Transparency in research builds trust. We champion openness at every stage - from registering studies to sharing results - so participants, professionals, and the public can access and benefit from research outcomes.

Why transparency matters

Being transparent about your research builds trust and ensures ethical practice. It enables participants, researchers, clinicians, policymakers, and funders to:

  • Discover what studies are happening and their outcomes
  • Support informed decision-making
  • Build upon previous research to avoid duplication

Core responsibilities under the UK policy framework

Researchers, sponsors, and funders must uphold transparency in four key areas:

  1. Registering research
  2. Reporting results
  3. Notifying participants of outcomes
  4. Sharing study data and tissue

What you need to do

At the design stage - plan for transparency from the outset - whether it’s registering the study, producing lay summaries, or considering how results will be communicated.

After completion - share results - positive or negative - within 12 months via registries or publicly accessible, open-access platforms.

Communicate clearly - offer plain-language (lay) summaries so participants and the public can understand and engage with research findings.

Make it public

The HRA’s 'Make It Public' initiative promotes a culture where transparency is easy, expected, and visible:

  • Automating clinical trial registration using submitted approval data
  • Prompting timely reporting of results
  • Enabling meaningful feedback to participants

Research participants often express frustration when they don’t hear about study results. The strategy responds directly to this feedback by promoting the timely and understandable publication of findings.

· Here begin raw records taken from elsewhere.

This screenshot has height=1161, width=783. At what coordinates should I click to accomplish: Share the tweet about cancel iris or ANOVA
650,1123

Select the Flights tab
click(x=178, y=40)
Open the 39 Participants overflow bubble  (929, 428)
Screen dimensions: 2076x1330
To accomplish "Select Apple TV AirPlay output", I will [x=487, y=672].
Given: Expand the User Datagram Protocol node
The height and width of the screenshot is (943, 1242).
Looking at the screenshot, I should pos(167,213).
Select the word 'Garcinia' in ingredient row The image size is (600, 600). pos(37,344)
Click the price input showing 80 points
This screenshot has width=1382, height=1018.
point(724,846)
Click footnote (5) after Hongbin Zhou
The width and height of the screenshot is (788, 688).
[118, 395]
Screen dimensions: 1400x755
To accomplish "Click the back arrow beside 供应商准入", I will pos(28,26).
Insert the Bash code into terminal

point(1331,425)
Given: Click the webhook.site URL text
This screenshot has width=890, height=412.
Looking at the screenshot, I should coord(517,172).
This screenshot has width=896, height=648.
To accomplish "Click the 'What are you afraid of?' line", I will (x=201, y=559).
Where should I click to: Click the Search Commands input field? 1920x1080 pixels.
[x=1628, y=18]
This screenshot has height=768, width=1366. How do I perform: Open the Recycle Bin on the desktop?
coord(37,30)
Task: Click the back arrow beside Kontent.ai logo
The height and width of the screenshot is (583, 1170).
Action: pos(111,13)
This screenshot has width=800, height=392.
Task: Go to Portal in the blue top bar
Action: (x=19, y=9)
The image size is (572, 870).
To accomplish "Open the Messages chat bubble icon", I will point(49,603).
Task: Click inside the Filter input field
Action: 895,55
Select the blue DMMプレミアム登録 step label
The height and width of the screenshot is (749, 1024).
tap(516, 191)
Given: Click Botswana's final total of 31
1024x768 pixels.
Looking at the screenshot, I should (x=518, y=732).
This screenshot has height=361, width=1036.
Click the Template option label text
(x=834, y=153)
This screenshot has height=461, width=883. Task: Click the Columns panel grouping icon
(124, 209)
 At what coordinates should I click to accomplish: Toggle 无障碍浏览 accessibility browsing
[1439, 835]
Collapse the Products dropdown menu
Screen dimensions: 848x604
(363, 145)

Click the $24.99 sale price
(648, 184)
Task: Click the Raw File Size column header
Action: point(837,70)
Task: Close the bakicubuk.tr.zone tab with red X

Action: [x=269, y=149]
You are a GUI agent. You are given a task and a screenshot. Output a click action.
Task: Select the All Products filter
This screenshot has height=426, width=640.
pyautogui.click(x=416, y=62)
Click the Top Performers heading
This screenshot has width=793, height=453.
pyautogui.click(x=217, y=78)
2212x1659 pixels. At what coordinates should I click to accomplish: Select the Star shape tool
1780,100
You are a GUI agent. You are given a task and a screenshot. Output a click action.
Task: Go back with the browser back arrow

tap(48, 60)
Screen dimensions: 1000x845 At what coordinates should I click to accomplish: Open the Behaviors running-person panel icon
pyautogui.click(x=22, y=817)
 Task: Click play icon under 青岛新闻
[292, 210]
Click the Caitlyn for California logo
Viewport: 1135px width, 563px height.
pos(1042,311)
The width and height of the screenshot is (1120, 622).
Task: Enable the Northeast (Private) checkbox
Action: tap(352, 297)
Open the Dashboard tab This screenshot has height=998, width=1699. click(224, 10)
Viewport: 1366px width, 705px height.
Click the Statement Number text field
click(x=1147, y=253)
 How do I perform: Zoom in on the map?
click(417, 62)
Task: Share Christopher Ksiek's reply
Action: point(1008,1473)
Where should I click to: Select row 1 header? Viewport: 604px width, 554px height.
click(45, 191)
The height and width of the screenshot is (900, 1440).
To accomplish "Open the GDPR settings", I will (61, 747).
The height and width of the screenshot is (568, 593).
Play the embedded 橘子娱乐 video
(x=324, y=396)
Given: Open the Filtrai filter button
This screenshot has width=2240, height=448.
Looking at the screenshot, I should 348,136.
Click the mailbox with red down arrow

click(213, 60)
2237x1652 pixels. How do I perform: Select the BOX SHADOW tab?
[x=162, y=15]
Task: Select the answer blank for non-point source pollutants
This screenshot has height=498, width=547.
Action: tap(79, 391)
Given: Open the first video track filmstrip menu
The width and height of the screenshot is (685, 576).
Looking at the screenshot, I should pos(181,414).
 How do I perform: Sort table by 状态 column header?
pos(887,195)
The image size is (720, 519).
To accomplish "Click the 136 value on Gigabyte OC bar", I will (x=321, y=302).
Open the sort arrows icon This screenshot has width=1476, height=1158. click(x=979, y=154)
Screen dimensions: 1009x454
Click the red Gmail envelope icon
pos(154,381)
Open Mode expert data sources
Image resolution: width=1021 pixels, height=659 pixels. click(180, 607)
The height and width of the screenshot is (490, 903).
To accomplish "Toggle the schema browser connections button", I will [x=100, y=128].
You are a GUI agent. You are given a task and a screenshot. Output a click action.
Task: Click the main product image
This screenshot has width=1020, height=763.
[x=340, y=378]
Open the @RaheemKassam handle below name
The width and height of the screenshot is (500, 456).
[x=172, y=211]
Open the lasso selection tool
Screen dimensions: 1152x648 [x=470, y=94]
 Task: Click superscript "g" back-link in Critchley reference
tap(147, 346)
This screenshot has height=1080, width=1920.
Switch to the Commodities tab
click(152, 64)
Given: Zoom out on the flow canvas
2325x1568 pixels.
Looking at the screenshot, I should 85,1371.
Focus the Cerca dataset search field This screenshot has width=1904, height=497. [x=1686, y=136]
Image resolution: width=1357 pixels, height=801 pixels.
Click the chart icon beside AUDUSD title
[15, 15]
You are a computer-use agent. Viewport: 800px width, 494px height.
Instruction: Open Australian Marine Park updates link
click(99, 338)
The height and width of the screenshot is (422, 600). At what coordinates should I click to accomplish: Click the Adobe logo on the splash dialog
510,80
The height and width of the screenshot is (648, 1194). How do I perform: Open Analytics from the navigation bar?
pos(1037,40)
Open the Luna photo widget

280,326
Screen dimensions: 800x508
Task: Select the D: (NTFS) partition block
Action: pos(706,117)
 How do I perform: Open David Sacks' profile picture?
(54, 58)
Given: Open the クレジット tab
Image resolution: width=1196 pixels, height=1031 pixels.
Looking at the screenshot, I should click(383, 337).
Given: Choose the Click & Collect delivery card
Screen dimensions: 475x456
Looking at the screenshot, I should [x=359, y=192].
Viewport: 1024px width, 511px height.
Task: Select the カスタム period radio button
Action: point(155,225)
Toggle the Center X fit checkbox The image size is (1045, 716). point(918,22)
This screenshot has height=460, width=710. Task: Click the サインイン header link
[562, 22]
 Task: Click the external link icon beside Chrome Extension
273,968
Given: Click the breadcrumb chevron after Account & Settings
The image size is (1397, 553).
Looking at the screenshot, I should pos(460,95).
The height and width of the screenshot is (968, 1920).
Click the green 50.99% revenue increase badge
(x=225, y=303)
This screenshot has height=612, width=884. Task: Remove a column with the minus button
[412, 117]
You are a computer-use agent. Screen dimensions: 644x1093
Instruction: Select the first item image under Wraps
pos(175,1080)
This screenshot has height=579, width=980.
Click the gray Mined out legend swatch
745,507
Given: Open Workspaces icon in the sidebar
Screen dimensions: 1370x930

HRA Make it Public strategy

Key Commitments:

  • Make transparency easy: Provide clear expectations, guidance, supportive systems, and reminders for researchers and sponsors.
  • Make transparency the norm: Collaborate with funders and regulators to align requirements, celebrate good practice, and address poor performance.
  • Make information public: Ensure all clinical trials are registered early, results and summaries are accessible, and public-facing content is understandable.